▶ _Task statement_: Write out exactly the lines below from the one containing "Viewport: 1200px width, 649px" to the last, both ends kept, and nothing more; skip all pictures.
[Information shown Boundary: Start]
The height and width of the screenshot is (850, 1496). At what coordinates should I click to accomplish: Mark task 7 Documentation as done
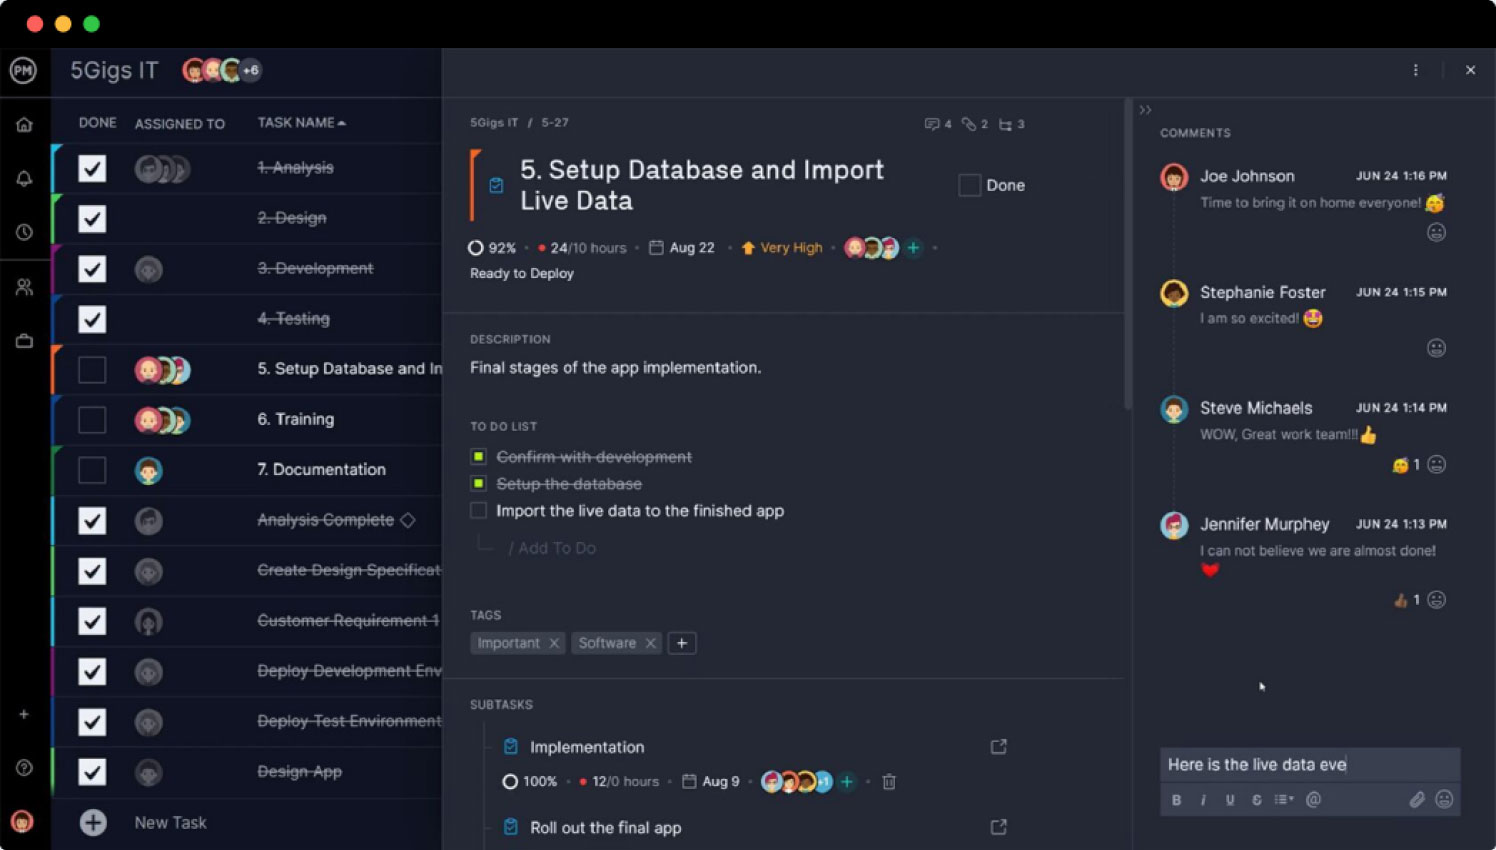click(91, 470)
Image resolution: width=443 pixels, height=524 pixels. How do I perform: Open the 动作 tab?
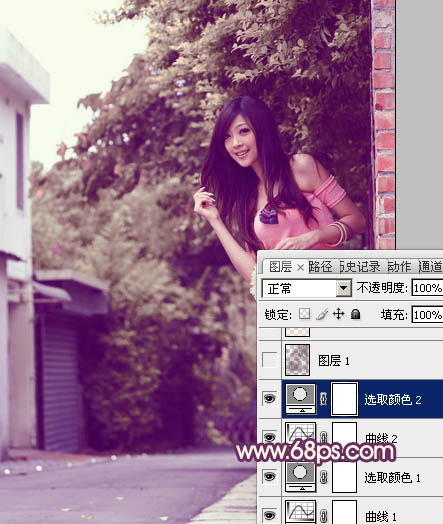pos(399,267)
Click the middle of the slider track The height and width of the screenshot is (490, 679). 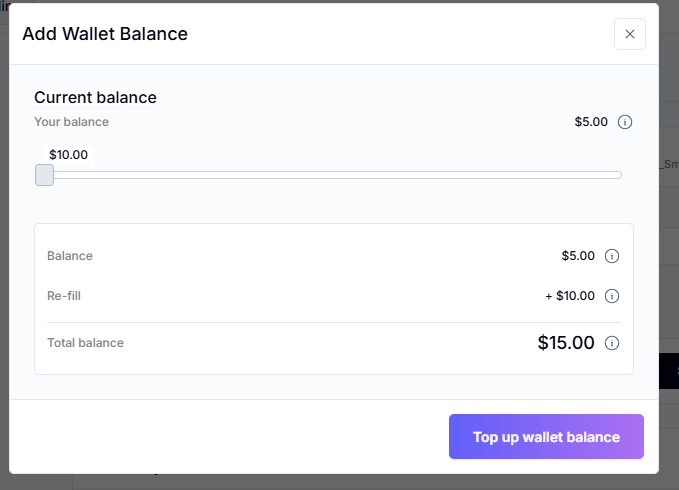335,175
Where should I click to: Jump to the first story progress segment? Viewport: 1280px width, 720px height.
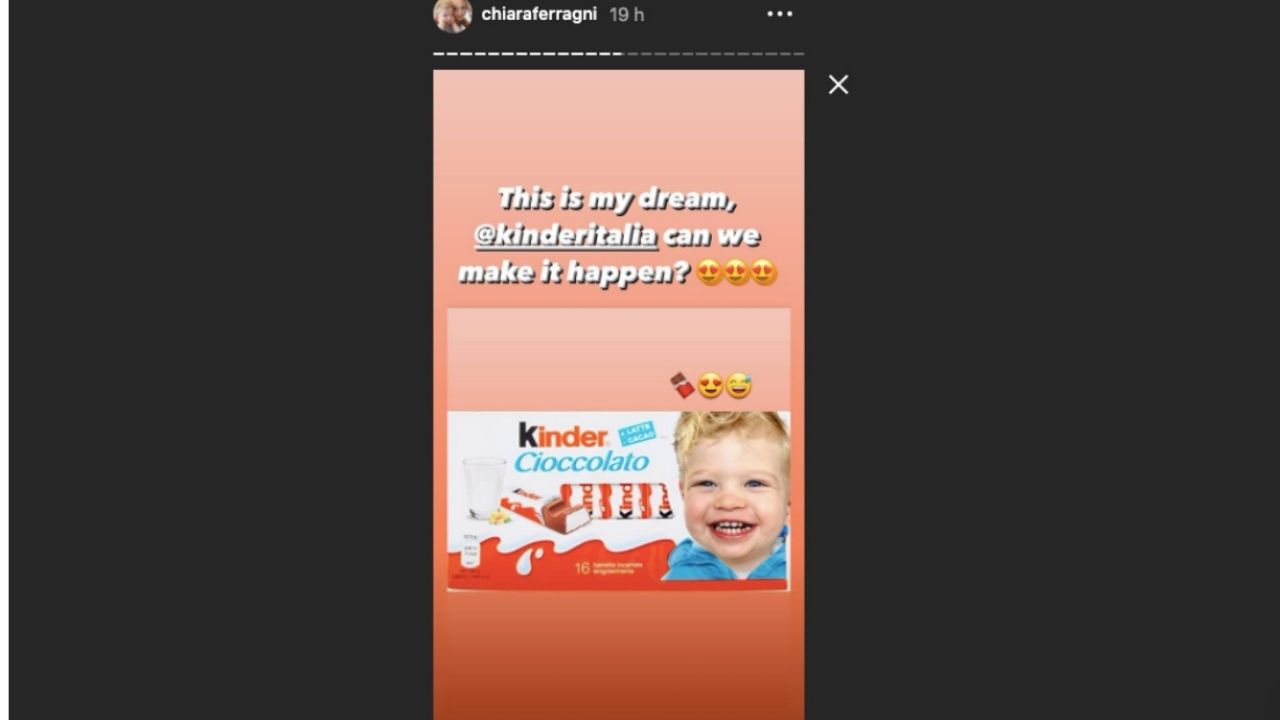pos(438,53)
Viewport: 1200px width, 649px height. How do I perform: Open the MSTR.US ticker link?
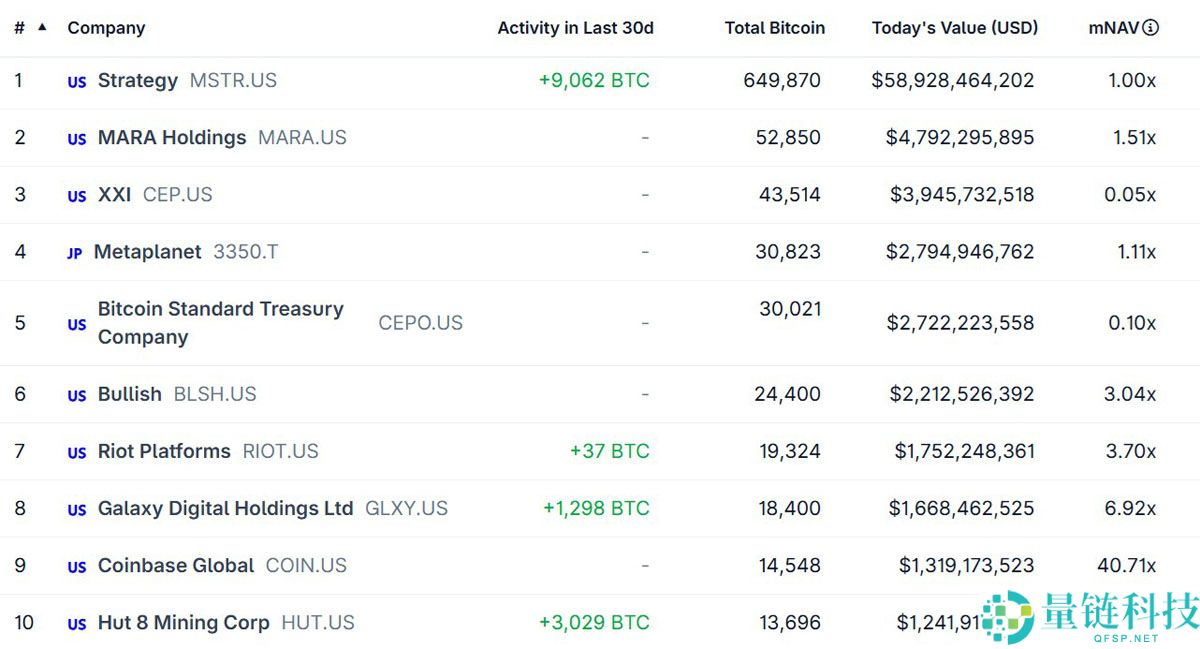pyautogui.click(x=233, y=82)
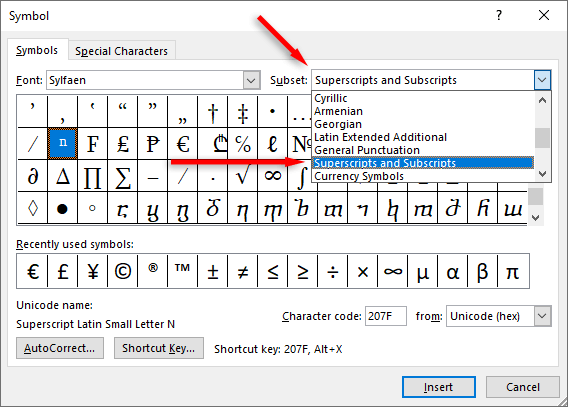Select the Euro sign in the symbol grid
568x407 pixels.
pyautogui.click(x=183, y=143)
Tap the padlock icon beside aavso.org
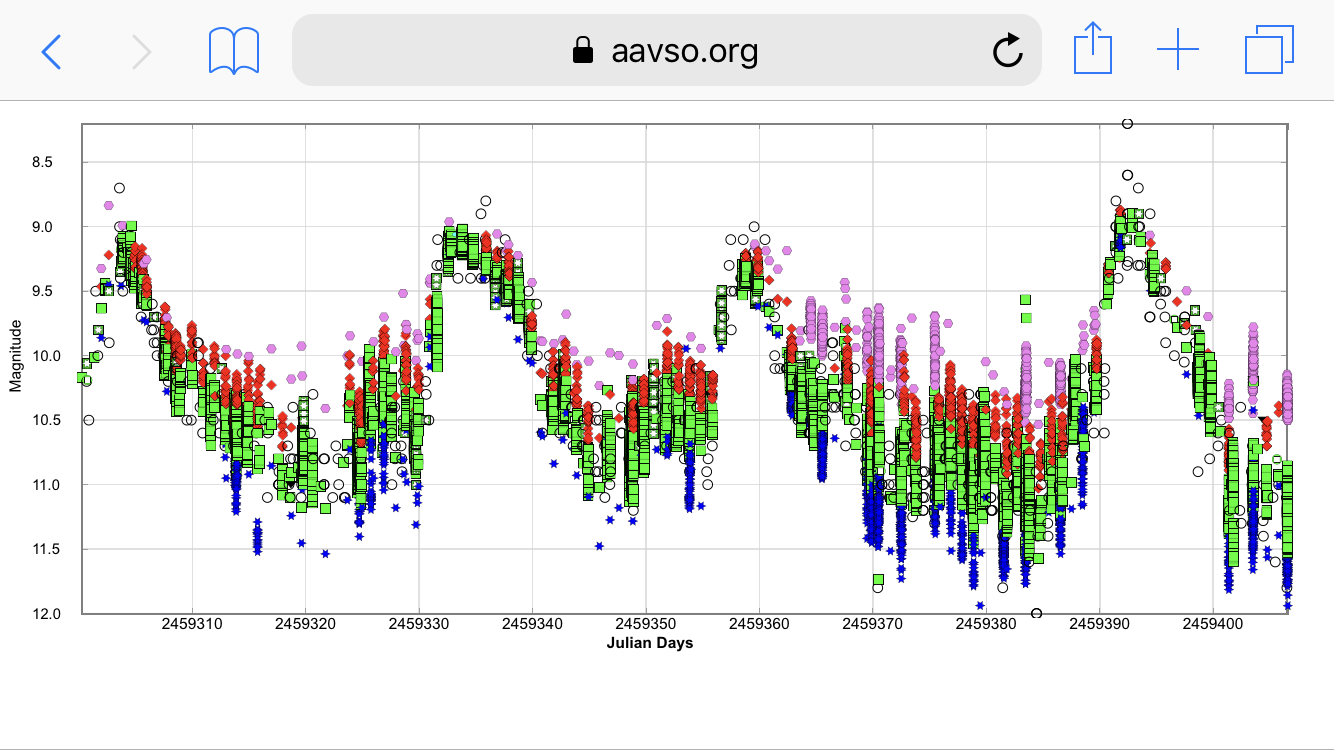The image size is (1334, 750). coord(582,50)
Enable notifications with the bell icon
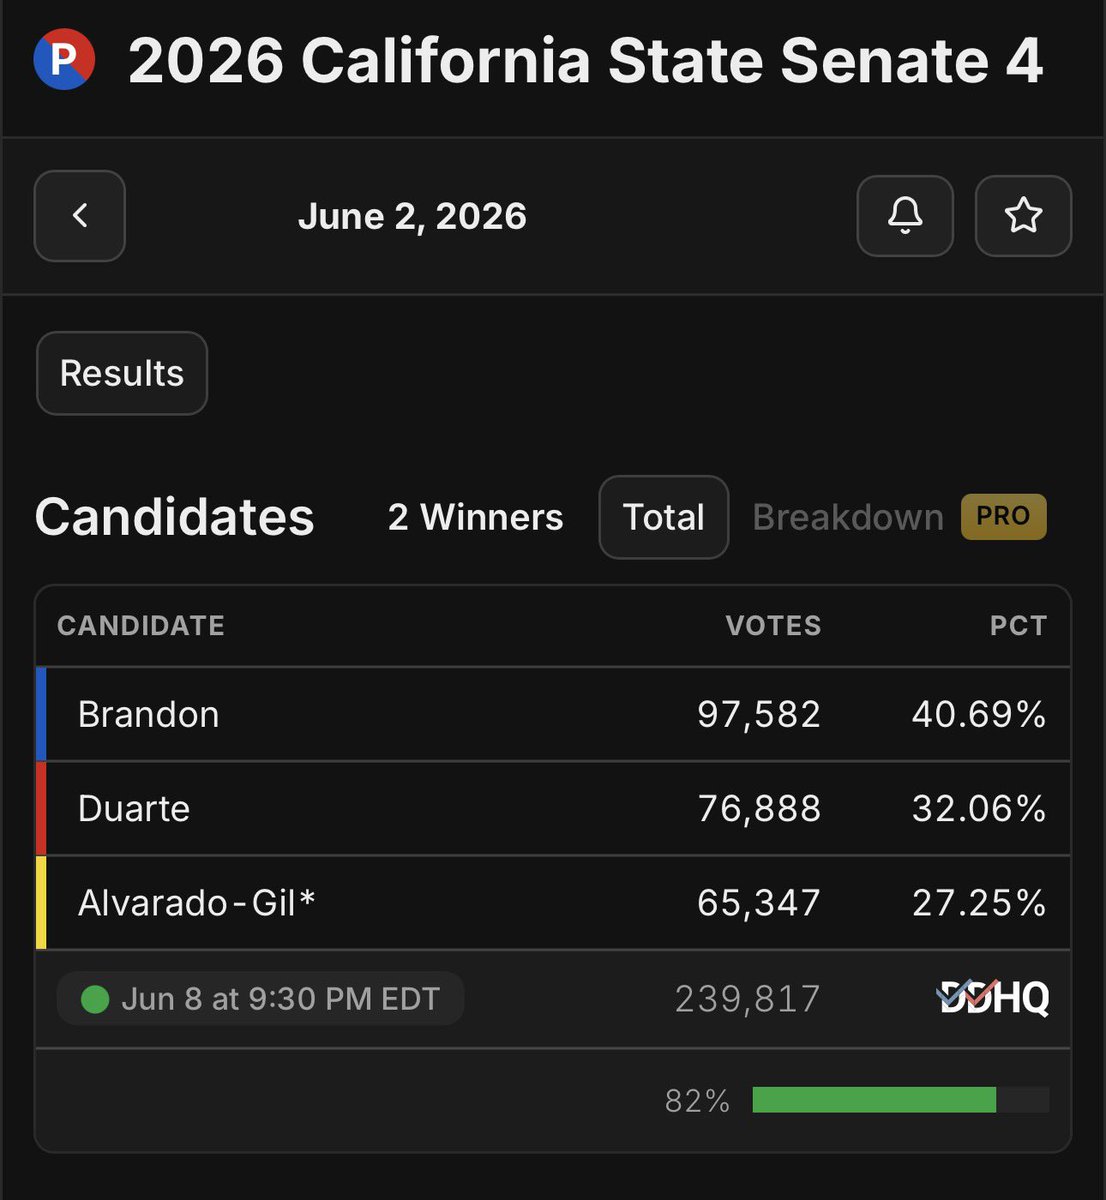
[Information shown Boundary: End]
▶ _Solution to this task_:
Viewport: 1200px width, 649px height. How do I perform: Open the MSTR.US ticker link?
pyautogui.click(x=233, y=82)
Select the Euro sign in the symbol grid
568x407 pixels.
pyautogui.click(x=183, y=143)
Tap the padlock icon beside aavso.org
The image size is (1334, 750). coord(582,50)
Enable notifications with the bell icon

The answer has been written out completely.